#### Raw data:
........

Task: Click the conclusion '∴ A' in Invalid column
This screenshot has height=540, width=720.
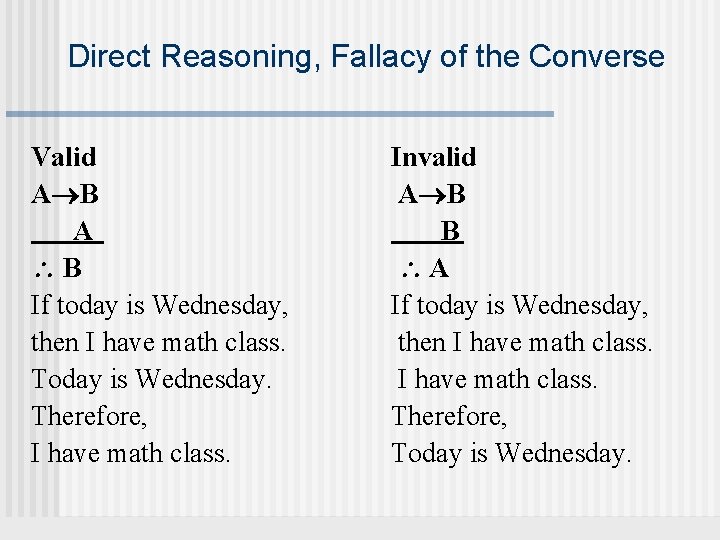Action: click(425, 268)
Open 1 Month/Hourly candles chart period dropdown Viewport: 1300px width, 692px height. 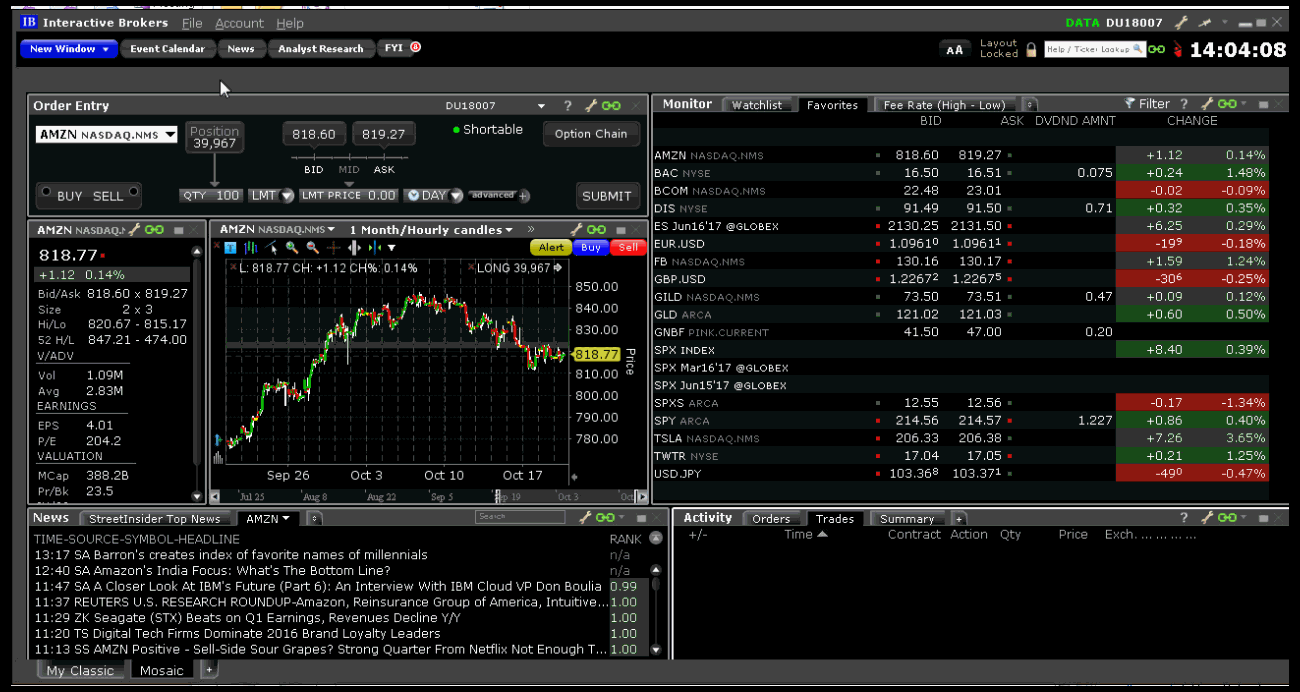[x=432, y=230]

........

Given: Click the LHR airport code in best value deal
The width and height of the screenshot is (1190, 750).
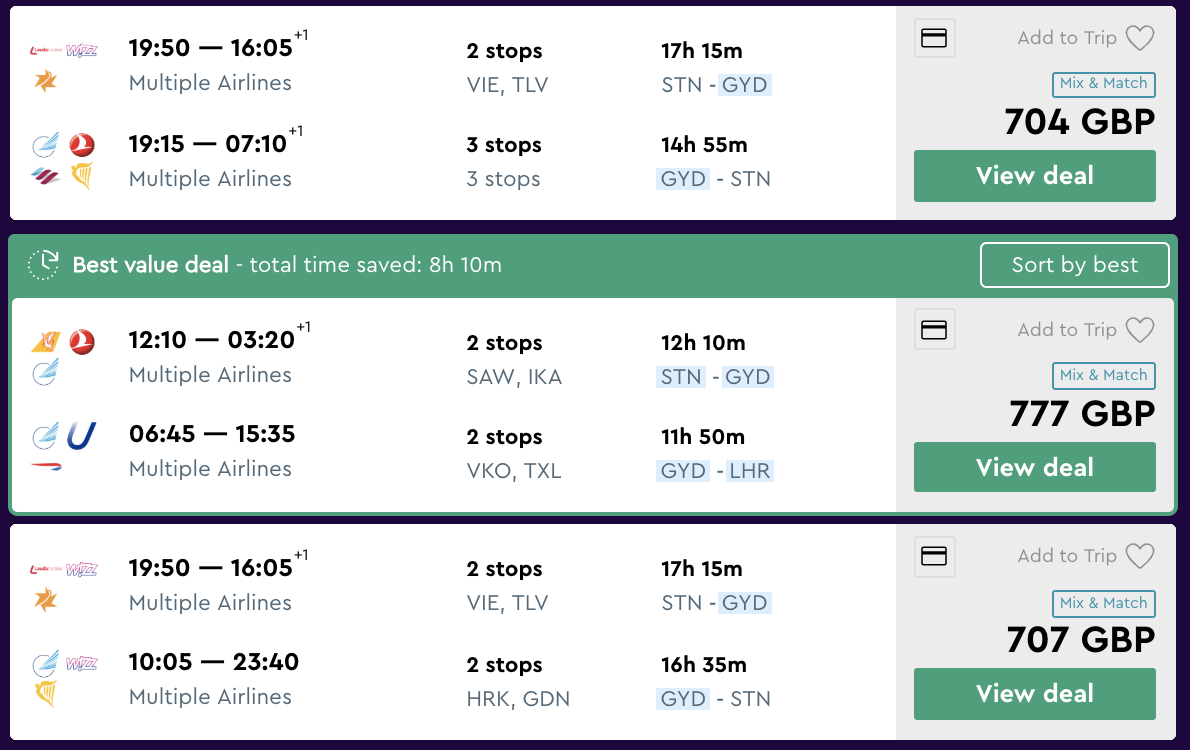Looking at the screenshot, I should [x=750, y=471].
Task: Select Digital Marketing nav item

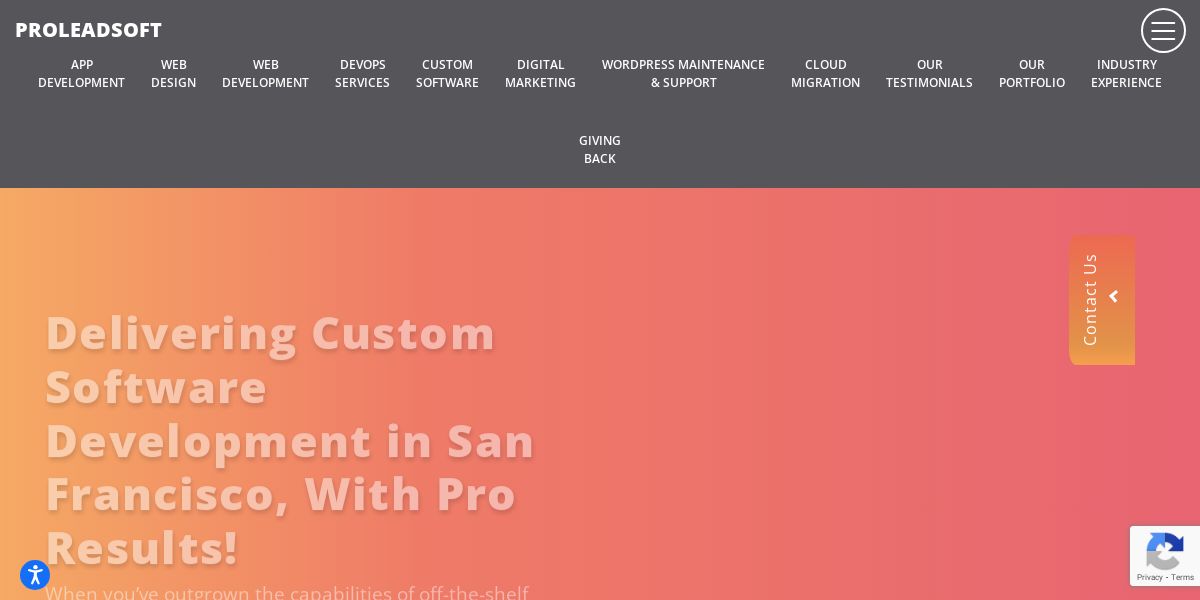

........

#### What you have to do:
Print exactly the lines above that run from the one with "The width and" to the one with "Task: Select Digital Marketing nav item", both included. No pictures.

#### Exercise response:
The width and height of the screenshot is (1190, 750).
Looking at the screenshot, I should [x=750, y=471].
Task: Select Digital Marketing nav item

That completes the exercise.